After making a few optimizations to my code so that it could scale to 5 million players, I divided the population randomly among the different strategies and ran the simulation.
This is the mean and standard deviation of the jades earned by the entire population after filtering out outliers:
| Mean | SD |
|---|---|
| 696.38 | 287.96 |
The overall distribution doesn’t tell us much about the strategies though, so I also grouped the data by agent type and ran the same analyses:
| Agent | Mean | SD |
|---|---|---|
| ColdFeetAgent | 700.00 | 0.00 |
| FirstPrizeEnjoyerAgent | 726.10 | 367.11 |
| LatecomerAgent | 669.54 | 253.98 |
| QuitterAgent | 690.06 | 282.22 |
| RandoNoobAgent | 691.40 | 265.69 |
| ReachForTheStarsAgent | 699.57 | 383.16 |
Observations
Taking a look at the distributions, we can see that most of the data is concentrated in small humps throughout the graph, with the humps decreasing in size as the number of jades increases. We see this pattern for both the overall distribution and for the distributions grouped by agent type. These humps seem to represent groups of players who won first prize a certain number of times. Winning first prize would essentially bump a player into the hump for the next bracket up.

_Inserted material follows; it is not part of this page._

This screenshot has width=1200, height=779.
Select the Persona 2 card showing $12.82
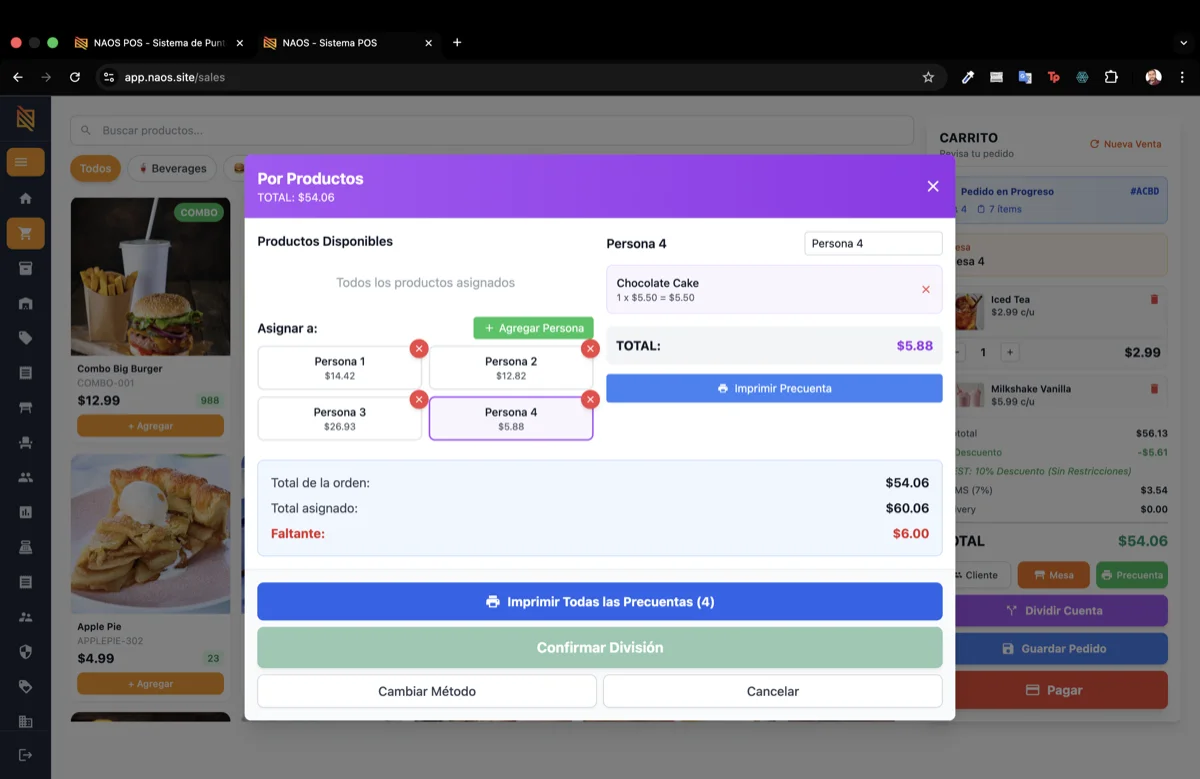[510, 368]
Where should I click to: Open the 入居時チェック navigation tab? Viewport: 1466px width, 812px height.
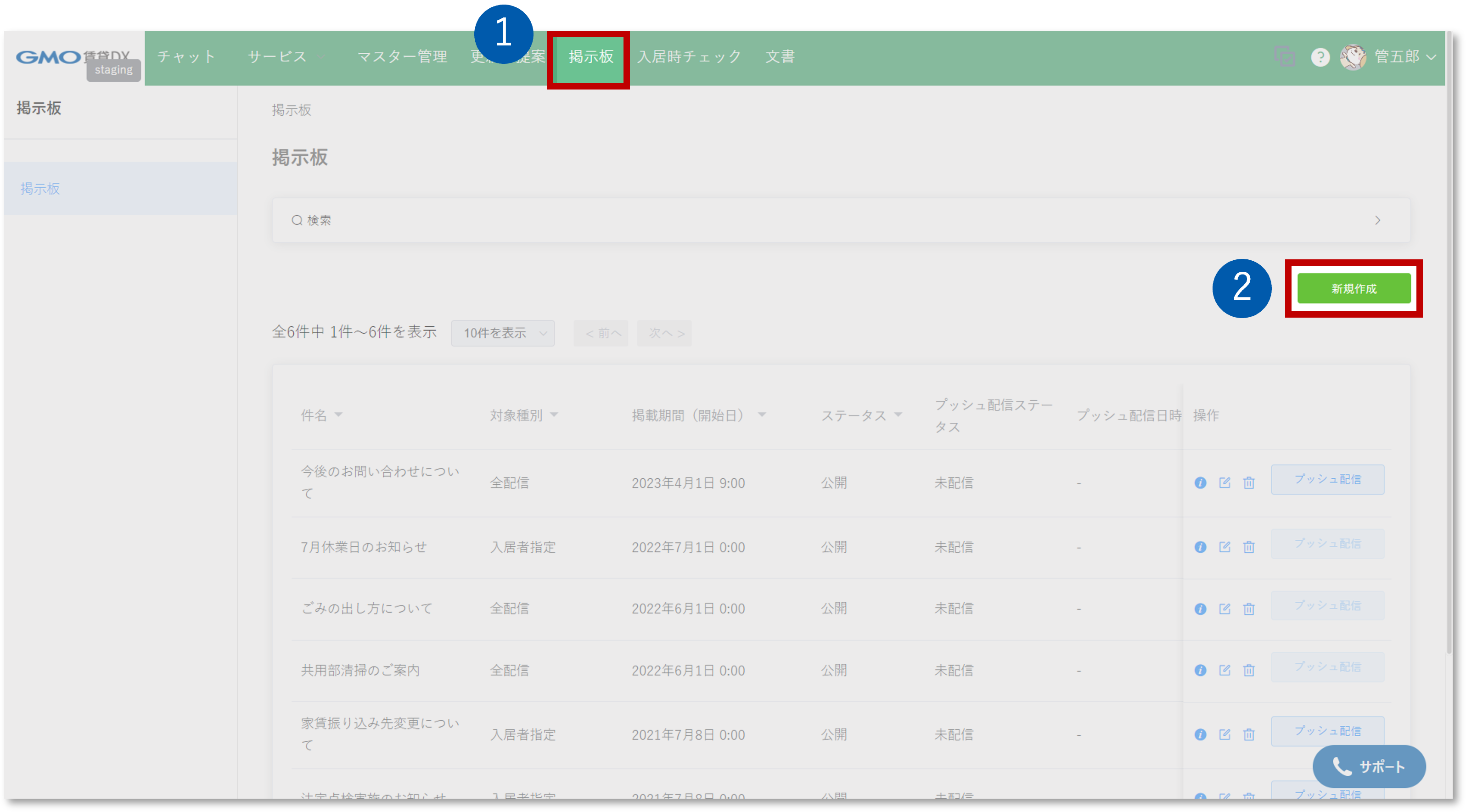tap(689, 57)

Of course, the best performing agents were the ones that could land more reliably in higher bracket humps. Sorting these agents by performance from best to worst, the agents ranked as follows: FirstPrizeEnjoyer, ColdFeet, ReachForTheStars, RandoNoob, Quitter, and finally Latecomer.
Only FirstPrizeEnjoyer, ColdFeet, and ReachForTheStars outperformed the overall average. That being said, both FirstPrizeEnjoyer and ReachForTheStars also had greater standard deviations than the overall standard deviation, indicating higher risk when taking these strategies. ColdFeet was the only strategy beating the overall average that also offered lower risk (since these players obviously never gambled).

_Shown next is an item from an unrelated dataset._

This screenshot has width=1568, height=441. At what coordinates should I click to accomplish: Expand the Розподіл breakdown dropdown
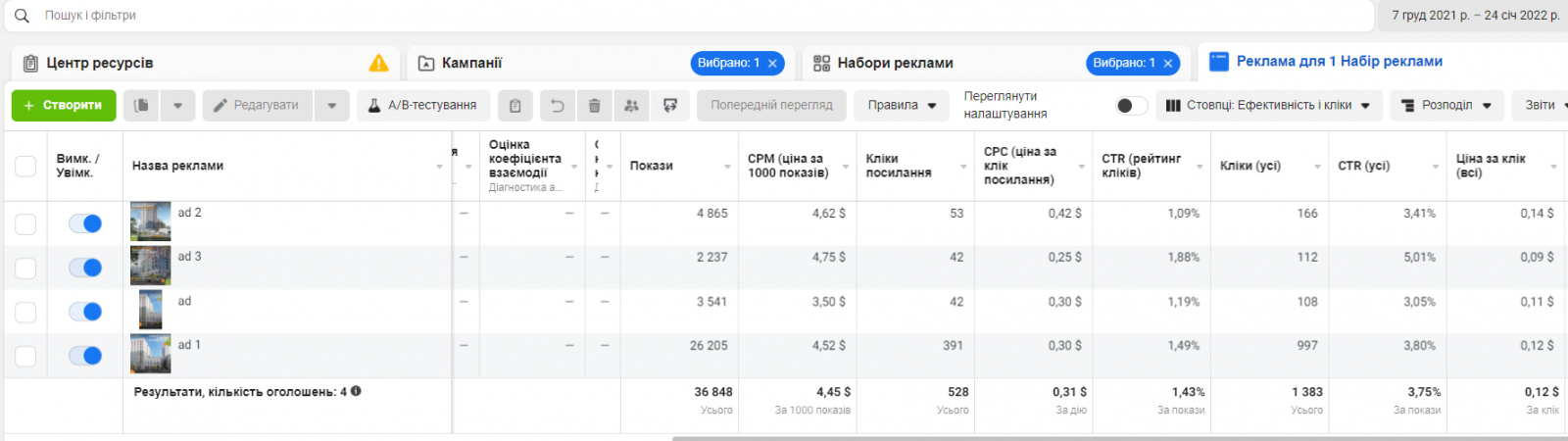(1446, 106)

One additional observation is that the distributions of Quitter and RandoNoob are very similar in shape. This seems to indicate that quitting early was no different than playing randomly.
Despite the differences in agent performance, the actual outcomes per agent type did not actually seem to be that much different in the grand scheme of things. Even without doing any rigorous comparison of the distributions, it’s pretty clear that all of the agent averages hovered around 700 jades. The standard deviation for even the riskiest strategies only went up to about 400 which means that the vast majority of players were still getting at worst 350 jades and at best around 1100 jades. This kind of makes sense since most of the luckier gambling players likely won first prize once but couldn’t win it more times, landing them into the ~1000 jades earned bracket. Converting to rolls, most players will then earn about 2 to 6 rolls from this event no matter what they do. There is not much of a difference between the min and max of this range to be honest.

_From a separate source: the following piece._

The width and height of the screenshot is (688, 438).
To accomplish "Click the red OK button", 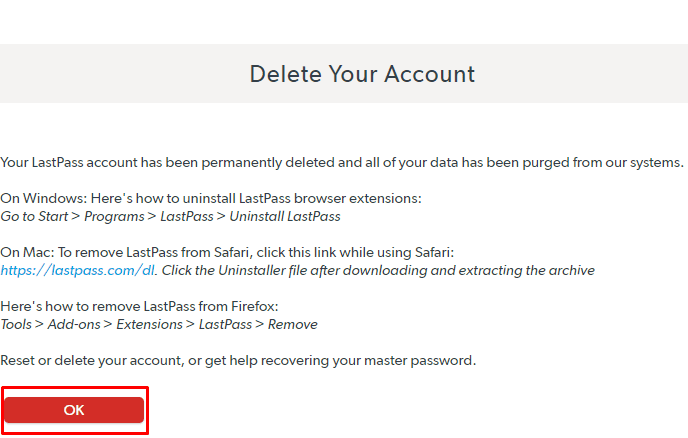I will (74, 410).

Still, if you are someone who wants to make the most out of Cosmic Lucky Prize, you’ll benefit the most if you commit to either being all or nothing. If you missed even a few days and started gambling late, or if you started out gambling but quit later, you end up with a higher chance of receiving fewer jades in the end than if you had just sat out all 7 days instead. Perhaps this is best illustrated in the famous words of a certain senior manager:
“Investing in victory means playing the long game!”